| Dispatches, May 1998|
You can talk to Tom Whittaker for hours and not once will he refer to himself as "walking-impaired," "mobility-challenged," or even "differently abled." A professor of adventure education at Arizona's Prescott College who lost his right foot and kneecap in 1979 when a drunk driver slammed into his car, Whittaker has little patience for politically correct euphemisms — and even less for the idea that the handicapped should be coddled.
Whittaker, 49, was an accomplished mountaineer before his accident (he summited Mount McKinley and has several first ascents to his credit on both rock and ice). Since then little has changed, except that his sock budget has been halved. This month, accompanied by five other climbers — two of them Everest veterans — Whittaker plans to make the first ascent of the world's highest peak by a disabled climber. Can he do it? He nearly has already.
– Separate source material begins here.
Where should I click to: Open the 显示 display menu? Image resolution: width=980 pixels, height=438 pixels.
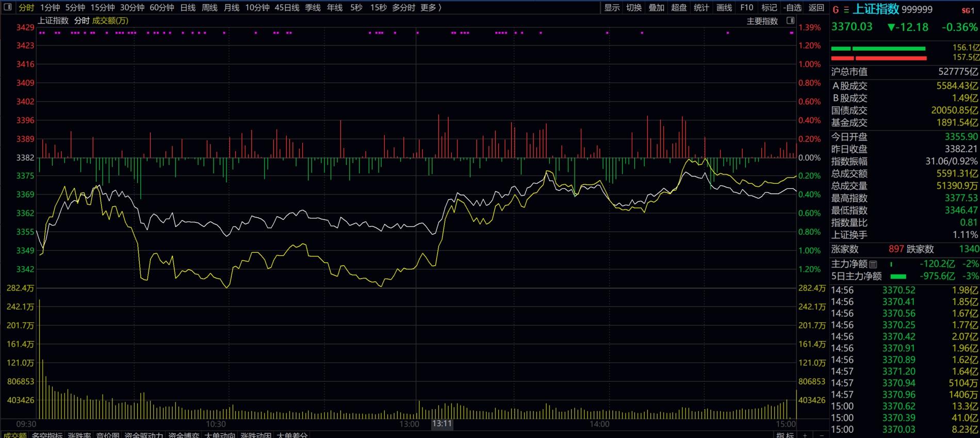(612, 8)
In 1995, he accompanied Australian mountaineer Greg Child and three others to 27,500 feet on the difficult North Ridge, in the process becoming the first amputee to exceed 8,000 meters. But he was forced to turn around when it became clear that his slow pace over the rocky route wouldn't get him back to the high camp by dark. He still carries a piece of summit rock brought down by Child, who told him, "Tom, I want you to put this back for me."
This time Whittaker will attempt the South Col, hoping that its greater cover of snow and ice will offer smoother going for his prosthesis, a carbon-fiber design weighing only 2.5 pounds, half the weight of the previous version. Even with that added boost, however, he will have to overcome a 50 percent loss of muscle function in his right leg. Moreover, he will continue to suffer from the circulation impairments common to all amputees — a problem that tends to be greatly exacerbated by extremes of cold and elevation.
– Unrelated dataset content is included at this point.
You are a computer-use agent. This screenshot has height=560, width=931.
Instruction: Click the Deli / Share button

In light of this, and considering the 20 deaths on Everest over the last two years, a dispassionate observer might ask whether Tom Whittaker really belongs on the mountain. Does his disability effectively place him in the same class as the paying clients whose inability to handle conditions led to tragic results in 1996? And is it possible that Whittaker could be irresponsibly burdening his companions? Child, among the world's most respected high-altitude climbers, thinks not. "Tom's a climber and always has been — he just happens to have lost a foot," he explains. "That hasn't reduced his skill or experience. His decision to turn around in '95 was very difficult, but it proved his determination not to endanger his companions."
Whittaker's resolve to climb without an inappropriate fixation on the summit may stem, at least in part, from his unique motivation. He says his real goal has less to do with standing atop Everest than with transforming the way people think about physical disabilities. To aid him in this effort, the expedition's progress will be chronicled on an interactive Web site by means of daily satellite logs, with links to more than 100,000 schoolchildren in grades four through 12. Whittaker hopes that following his efforts will encourage these kids to view disabilities — his own and others' — as "just another example of diversity, like gender or race. Most adults distance themselves from the handicapped, but we can use the kids' natural curiosity to foster a more healthy acceptance, instead of just sweeping us under the rug of society."